WHAT IS NEEDED: Turn every line of the rows below into a JSON list of strings, one string per line, and leave out any blank lines.
--- start ---
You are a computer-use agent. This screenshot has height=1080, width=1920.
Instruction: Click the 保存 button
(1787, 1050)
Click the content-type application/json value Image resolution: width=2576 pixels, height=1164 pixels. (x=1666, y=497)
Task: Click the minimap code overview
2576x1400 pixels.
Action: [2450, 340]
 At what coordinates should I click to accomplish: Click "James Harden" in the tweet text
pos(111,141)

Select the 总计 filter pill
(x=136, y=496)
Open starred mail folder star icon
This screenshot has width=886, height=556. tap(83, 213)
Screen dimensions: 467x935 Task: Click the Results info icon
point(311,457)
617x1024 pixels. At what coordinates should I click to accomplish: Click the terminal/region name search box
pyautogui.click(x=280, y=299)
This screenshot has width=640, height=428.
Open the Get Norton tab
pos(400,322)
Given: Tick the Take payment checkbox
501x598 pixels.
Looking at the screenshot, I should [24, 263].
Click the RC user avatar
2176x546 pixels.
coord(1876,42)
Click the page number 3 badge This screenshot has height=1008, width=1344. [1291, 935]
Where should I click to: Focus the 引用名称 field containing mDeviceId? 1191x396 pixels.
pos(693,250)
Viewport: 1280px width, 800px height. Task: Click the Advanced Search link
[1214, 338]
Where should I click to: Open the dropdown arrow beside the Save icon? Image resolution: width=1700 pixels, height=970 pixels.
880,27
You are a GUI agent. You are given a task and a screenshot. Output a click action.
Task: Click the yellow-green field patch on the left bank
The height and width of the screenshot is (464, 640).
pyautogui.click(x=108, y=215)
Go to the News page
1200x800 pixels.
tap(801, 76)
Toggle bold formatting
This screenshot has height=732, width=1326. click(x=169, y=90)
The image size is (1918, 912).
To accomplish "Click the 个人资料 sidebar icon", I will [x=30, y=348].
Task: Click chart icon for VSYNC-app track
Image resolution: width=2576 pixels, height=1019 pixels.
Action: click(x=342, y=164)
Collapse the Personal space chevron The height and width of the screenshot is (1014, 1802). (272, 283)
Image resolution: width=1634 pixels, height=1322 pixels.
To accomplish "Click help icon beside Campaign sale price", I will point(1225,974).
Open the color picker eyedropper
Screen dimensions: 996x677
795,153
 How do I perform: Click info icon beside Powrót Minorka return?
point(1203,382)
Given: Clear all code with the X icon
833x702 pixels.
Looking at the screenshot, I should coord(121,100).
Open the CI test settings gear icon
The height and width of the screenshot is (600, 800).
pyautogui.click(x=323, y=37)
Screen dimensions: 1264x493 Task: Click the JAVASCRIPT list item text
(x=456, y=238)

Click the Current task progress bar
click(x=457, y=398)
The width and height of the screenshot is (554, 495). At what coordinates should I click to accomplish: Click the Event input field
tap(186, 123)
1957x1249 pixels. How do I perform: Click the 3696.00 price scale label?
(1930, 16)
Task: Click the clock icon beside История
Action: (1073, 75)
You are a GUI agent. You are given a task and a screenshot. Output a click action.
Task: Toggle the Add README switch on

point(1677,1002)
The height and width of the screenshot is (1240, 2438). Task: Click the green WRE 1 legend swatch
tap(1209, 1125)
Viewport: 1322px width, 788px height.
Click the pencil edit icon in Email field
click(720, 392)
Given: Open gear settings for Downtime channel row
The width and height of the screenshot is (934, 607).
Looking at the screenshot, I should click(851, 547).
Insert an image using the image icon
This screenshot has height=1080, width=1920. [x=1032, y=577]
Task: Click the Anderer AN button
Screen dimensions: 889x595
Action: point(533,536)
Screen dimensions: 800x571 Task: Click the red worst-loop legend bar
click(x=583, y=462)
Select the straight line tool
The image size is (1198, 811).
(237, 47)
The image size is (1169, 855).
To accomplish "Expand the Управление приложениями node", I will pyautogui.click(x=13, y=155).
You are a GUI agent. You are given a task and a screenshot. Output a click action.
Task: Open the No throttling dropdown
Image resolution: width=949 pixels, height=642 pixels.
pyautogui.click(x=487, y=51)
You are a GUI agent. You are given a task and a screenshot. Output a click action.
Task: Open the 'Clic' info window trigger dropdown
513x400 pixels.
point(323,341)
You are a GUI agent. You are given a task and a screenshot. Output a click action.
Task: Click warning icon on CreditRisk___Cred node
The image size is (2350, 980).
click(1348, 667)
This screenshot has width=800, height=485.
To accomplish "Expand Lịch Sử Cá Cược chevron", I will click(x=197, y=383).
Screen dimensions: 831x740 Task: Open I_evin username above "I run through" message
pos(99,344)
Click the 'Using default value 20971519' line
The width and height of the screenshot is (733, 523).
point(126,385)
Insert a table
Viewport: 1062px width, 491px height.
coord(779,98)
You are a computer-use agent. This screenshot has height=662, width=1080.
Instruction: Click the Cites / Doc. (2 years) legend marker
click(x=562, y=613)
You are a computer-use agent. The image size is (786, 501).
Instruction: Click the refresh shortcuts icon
--- end ---
THE OUTPUT:
[
  "You are a computer-use agent. This screenshot has height=1080, width=1920.",
  "Instruction: Click the 保存 button",
  "(1787, 1050)",
  "Click the content-type application/json value Image resolution: width=2576 pixels, height=1164 pixels. (x=1666, y=497)",
  "Task: Click the minimap code overview",
  "2576x1400 pixels.",
  "Action: [2450, 340]",
  " At what coordinates should I click to accomplish: Click \"James Harden\" in the tweet text",
  "pos(111,141)",
  "Select the 总计 filter pill",
  "(x=136, y=496)",
  "Open starred mail folder star icon",
  "This screenshot has width=886, height=556. tap(83, 213)",
  "Screen dimensions: 467x935 Task: Click the Results info icon",
  "point(311,457)",
  "617x1024 pixels. At what coordinates should I click to accomplish: Click the terminal/region name search box",
  "pyautogui.click(x=280, y=299)",
  "This screenshot has width=640, height=428.",
  "Open the Get Norton tab",
  "pos(400,322)",
  "Given: Tick the Take payment checkbox",
  "501x598 pixels.",
  "Looking at the screenshot, I should [24, 263].",
  "Click the RC user avatar",
  "2176x546 pixels.",
  "coord(1876,42)",
  "Click the page number 3 badge This screenshot has height=1008, width=1344. [1291, 935]",
  "Where should I click to: Focus the 引用名称 field containing mDeviceId? 1191x396 pixels.",
  "pos(693,250)",
  "Viewport: 1280px width, 800px height. Task: Click the Advanced Search link",
  "[1214, 338]",
  "Where should I click to: Open the dropdown arrow beside the Save icon? Image resolution: width=1700 pixels, height=970 pixels.",
  "880,27",
  "You are a GUI agent. You are given a task and a screenshot. Output a click action.",
  "Task: Click the yellow-green field patch on the left bank",
  "The height and width of the screenshot is (464, 640).",
  "pyautogui.click(x=108, y=215)",
  "Go to the News page",
  "1200x800 pixels.",
  "tap(801, 76)",
  "Toggle bold formatting",
  "This screenshot has height=732, width=1326. click(x=169, y=90)",
  "The image size is (1918, 912).",
  "To accomplish \"Click the 个人资料 sidebar icon\", I will [x=30, y=348].",
  "Task: Click chart icon for VSYNC-app track",
  "Image resolution: width=2576 pixels, height=1019 pixels.",
  "Action: click(x=342, y=164)",
  "Collapse the Personal space chevron The height and width of the screenshot is (1014, 1802). (272, 283)",
  "Image resolution: width=1634 pixels, height=1322 pixels.",
  "To accomplish \"Click help icon beside Campaign sale price\", I will point(1225,974).",
  "Open the color picker eyedropper",
  "Screen dimensions: 996x677",
  "795,153",
  " How do I perform: Click info icon beside Powrót Minorka return?",
  "point(1203,382)",
  "Given: Clear all code with the X icon",
  "833x702 pixels.",
  "Looking at the screenshot, I should coord(121,100).",
  "Open the CI test settings gear icon",
  "The height and width of the screenshot is (600, 800).",
  "pyautogui.click(x=323, y=37)",
  "Screen dimensions: 1264x493 Task: Click the JAVASCRIPT list item text",
  "(x=456, y=238)",
  "Click the Current task progress bar",
  "click(x=457, y=398)",
  "The width and height of the screenshot is (554, 495). At what coordinates should I click to accomplish: Click the Event input field",
  "tap(186, 123)",
  "1957x1249 pixels. How do I perform: Click the 3696.00 price scale label?",
  "(1930, 16)",
  "Task: Click the clock icon beside История",
  "Action: (1073, 75)",
  "You are a GUI agent. You are given a task and a screenshot. Output a click action.",
  "Task: Toggle the Add README switch on",
  "point(1677,1002)",
  "The height and width of the screenshot is (1240, 2438). Task: Click the green WRE 1 legend swatch",
  "tap(1209, 1125)",
  "Viewport: 1322px width, 788px height.",
  "Click the pencil edit icon in Email field",
  "click(720, 392)",
  "Given: Open gear settings for Downtime channel row",
  "The width and height of the screenshot is (934, 607).",
  "Looking at the screenshot, I should click(851, 547).",
  "Insert an image using the image icon",
  "This screenshot has height=1080, width=1920. [x=1032, y=577]",
  "Task: Click the Anderer AN button",
  "Screen dimensions: 889x595",
  "Action: point(533,536)",
  "Screen dimensions: 800x571 Task: Click the red worst-loop legend bar",
  "click(x=583, y=462)",
  "Select the straight line tool",
  "The image size is (1198, 811).",
  "(237, 47)",
  "The image size is (1169, 855).",
  "To accomplish \"Expand the Управление приложениями node\", I will pyautogui.click(x=13, y=155).",
  "You are a GUI agent. You are given a task and a screenshot. Output a click action.",
  "Task: Open the No throttling dropdown",
  "Image resolution: width=949 pixels, height=642 pixels.",
  "pyautogui.click(x=487, y=51)",
  "You are a GUI agent. You are given a task and a screenshot. Output a click action.",
  "Task: Open the 'Clic' info window trigger dropdown",
  "513x400 pixels.",
  "point(323,341)",
  "You are a GUI agent. You are given a task and a screenshot. Output a click action.",
  "Task: Click warning icon on CreditRisk___Cred node",
  "The image size is (2350, 980).",
  "click(1348, 667)",
  "This screenshot has width=800, height=485.",
  "To accomplish \"Expand Lịch Sử Cá Cược chevron\", I will click(x=197, y=383).",
  "Screen dimensions: 831x740 Task: Open I_evin username above \"I run through\" message",
  "pos(99,344)",
  "Click the 'Using default value 20971519' line",
  "The width and height of the screenshot is (733, 523).",
  "point(126,385)",
  "Insert a table",
  "Viewport: 1062px width, 491px height.",
  "coord(779,98)",
  "You are a computer-use agent. This screenshot has height=662, width=1080.",
  "Instruction: Click the Cites / Doc. (2 years) legend marker",
  "click(x=562, y=613)",
  "You are a computer-use agent. The image size is (786, 501).",
  "Instruction: Click the refresh shortcuts icon"
]